EXCERPTED PASSAGE.
----------

Coalition of attorneys general sue to block federal student loan caps

Twenty-six attorneys general filed a lawsuit Tuesday against the Department of Education over a recently finalized cap on federal student loans—the litigators, as well as health industry groups, say will hamper the clinical workforce pipeline.

The attorneys, from largely blue states and the District of Columbia, filed their suit in Maryland’s federal court. They asked the court to declare the department’s definition of “professional degrees” outlined in an April 30 final rule, as well as the rule’s handling of existing borrowers’ grandfathered limits, to be declared unlawful and vacated. 

 “Higher education is expensive, and our healthcare system is already under immense strain,” Letitia James, New York’s attorney general and one of the suit’s plaintiffs, said in a release. “This rule will shut talented people out of critical professions and leave communities with fewer healthcare providers they desperately need. We cannot afford fewer nurses, fewer providers, or fewer opportunities for working people to enter these essential fields.”

The Department of Education brought the new loan caps to comply with last summer’s One Big Beautiful Bill Act, for which the administration promised the changes would help curb rising tuition costs and protect students from overborrowing. Those borrowing limits, per statute, are $20,500 per year and $100,000 in aggregate for "graduate students," and $50,000 and $200,000 for “professional” degree programs.

----------

WORK REQUIRED. According to the article on the student loan caps lawsuit, what are the statutory borrowing limits for "professional" degree programs?

(Stored entries)
----------

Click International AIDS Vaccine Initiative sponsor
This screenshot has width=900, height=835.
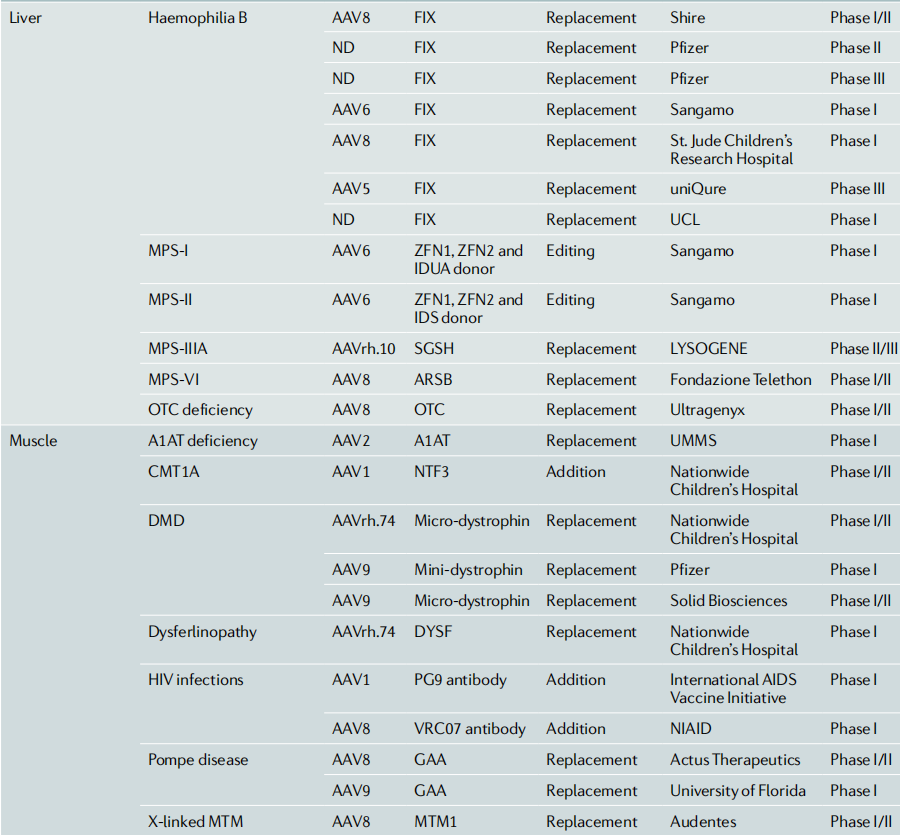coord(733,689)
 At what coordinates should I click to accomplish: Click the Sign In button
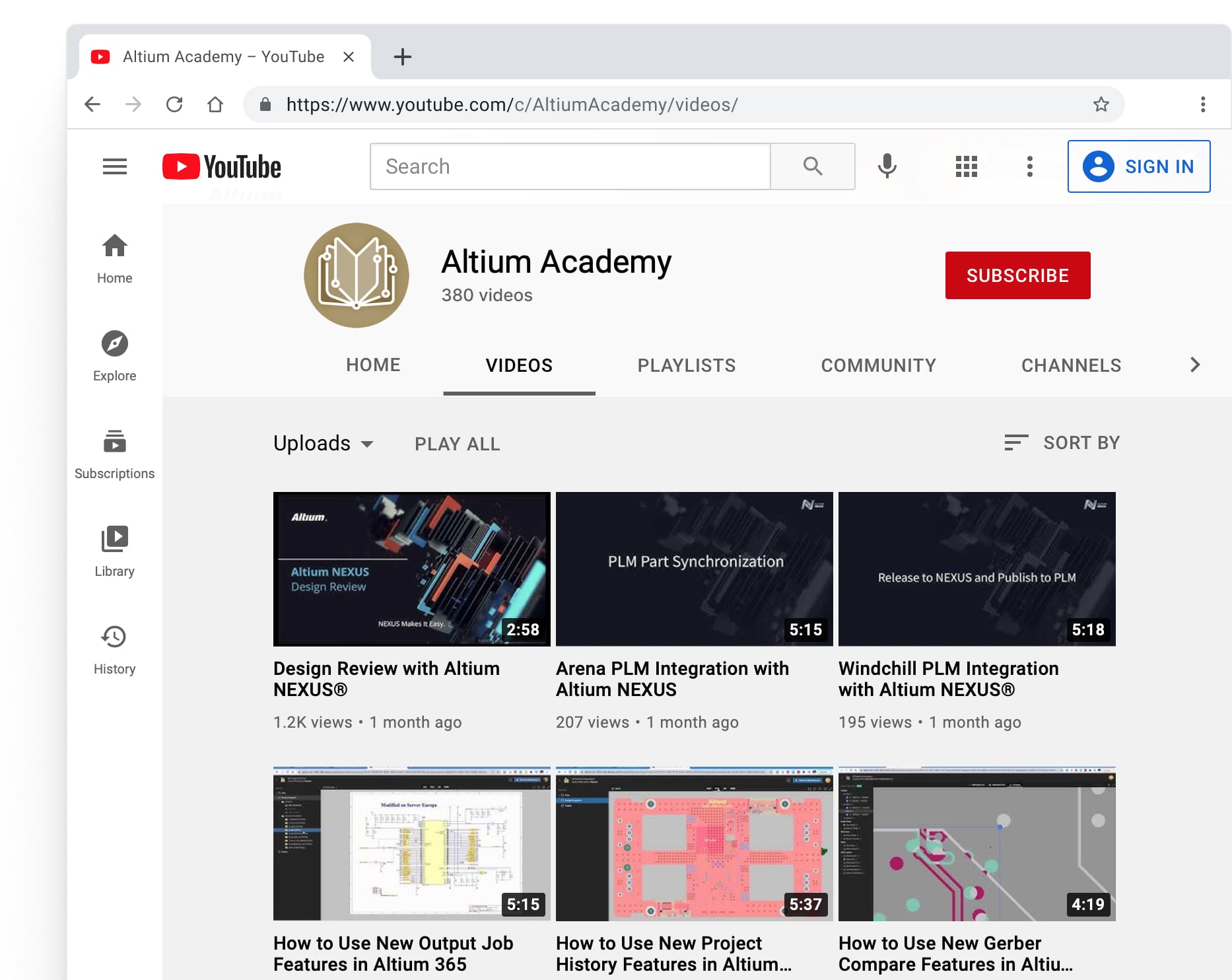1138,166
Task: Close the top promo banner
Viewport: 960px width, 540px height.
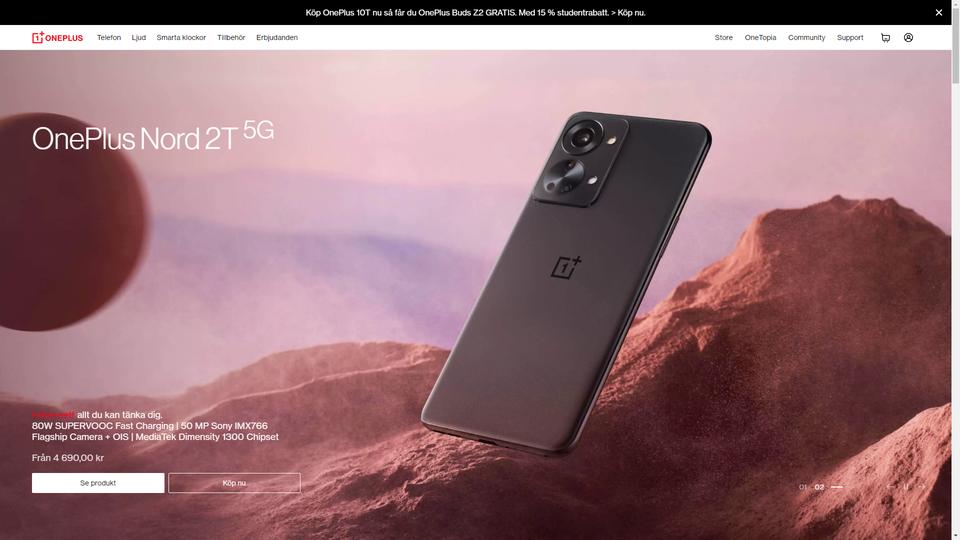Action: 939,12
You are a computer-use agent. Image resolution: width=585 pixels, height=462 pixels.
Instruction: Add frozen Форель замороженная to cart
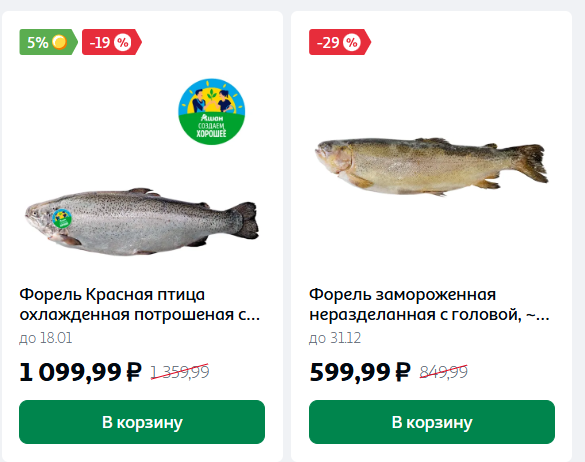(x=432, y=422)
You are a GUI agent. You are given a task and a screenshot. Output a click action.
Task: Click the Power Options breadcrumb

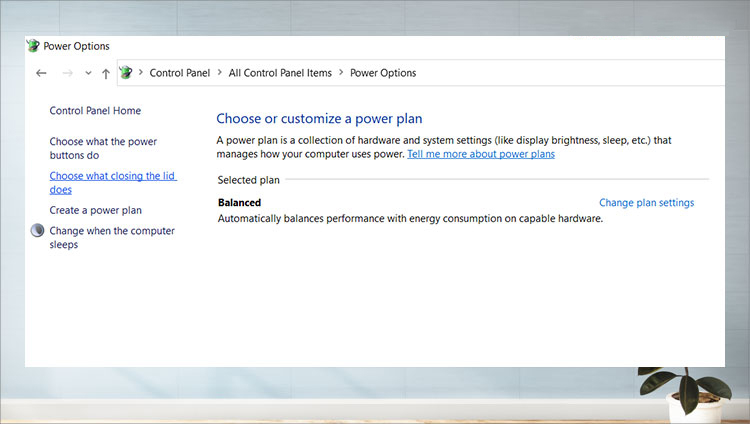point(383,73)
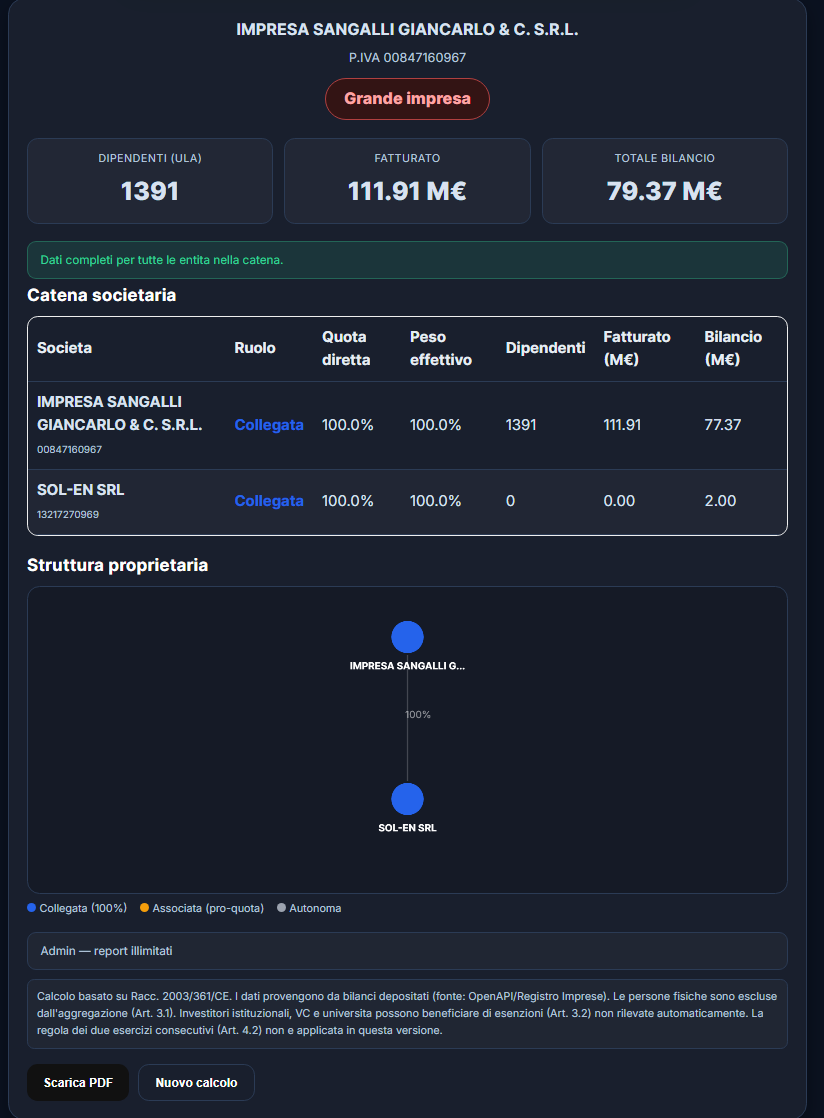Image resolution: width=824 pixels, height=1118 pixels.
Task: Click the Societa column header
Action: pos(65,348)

----------

SOLUTION TO THIS PROBLEM. $50,000 per year and $200,000 in aggregate.